The Arrhenius-type model with sine-hyperbolic law was first proposed by Sellars et al., in which the flow stress is expressed by a sine hyperbolic in an Arrhenius-type equation [14]. Among the constitutive models mentioned above, the Arrhenius-type model with sine-hyperbolic law has been successfully and widely applied for predicting the flow behavior of alloys in a hot deformation. For example, Liu et al., Tabei et al. and Zhang et al. used the model to describe the flow behavior of the 316LN alloy, Ti-6Al-4V alloy and 6N01 aluminum alloy at elevated temperatures, respectively [15,16,17]. Although widely used in the hot deformation area, the strain effects on flow behavior are not considered in the model, which reduces the accuracy in some conditions.

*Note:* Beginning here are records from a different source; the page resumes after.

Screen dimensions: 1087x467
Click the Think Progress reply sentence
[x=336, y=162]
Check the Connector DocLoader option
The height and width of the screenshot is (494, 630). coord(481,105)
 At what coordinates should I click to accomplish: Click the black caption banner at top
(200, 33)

The hot deformation process is usually accompanied by dynamic recrystallization (DRX) due to its high temperature and stored energy. According to the research results of Kugler et al. and Martin et al., the newly formed grains in DRX play an important role in the material flow behavior [18,19]. In order to accurately describe the flow behavior in hot deformation, DRX should be considered. However, DRX is neglected in all of the above discussed constitutive relationships due to its complicated process. In this paper, a constitutive model only relating to the DRV process is constructed from the Kocks-Mecking (KM) model and used to describe the strain-hardening process of Armco-type pure iron before the initiation of DRX. Meanwhile, the Avrami kinetic equation is discussed and modified to describe the kinetics of the DRX process considering the effects of strain rate and temperature. At last, the Avrami kinetic-based constitutive model considering the effects of DRV and DRX is constructed and used to describe the flow behavior of Armco-type pure iron in hot deformation.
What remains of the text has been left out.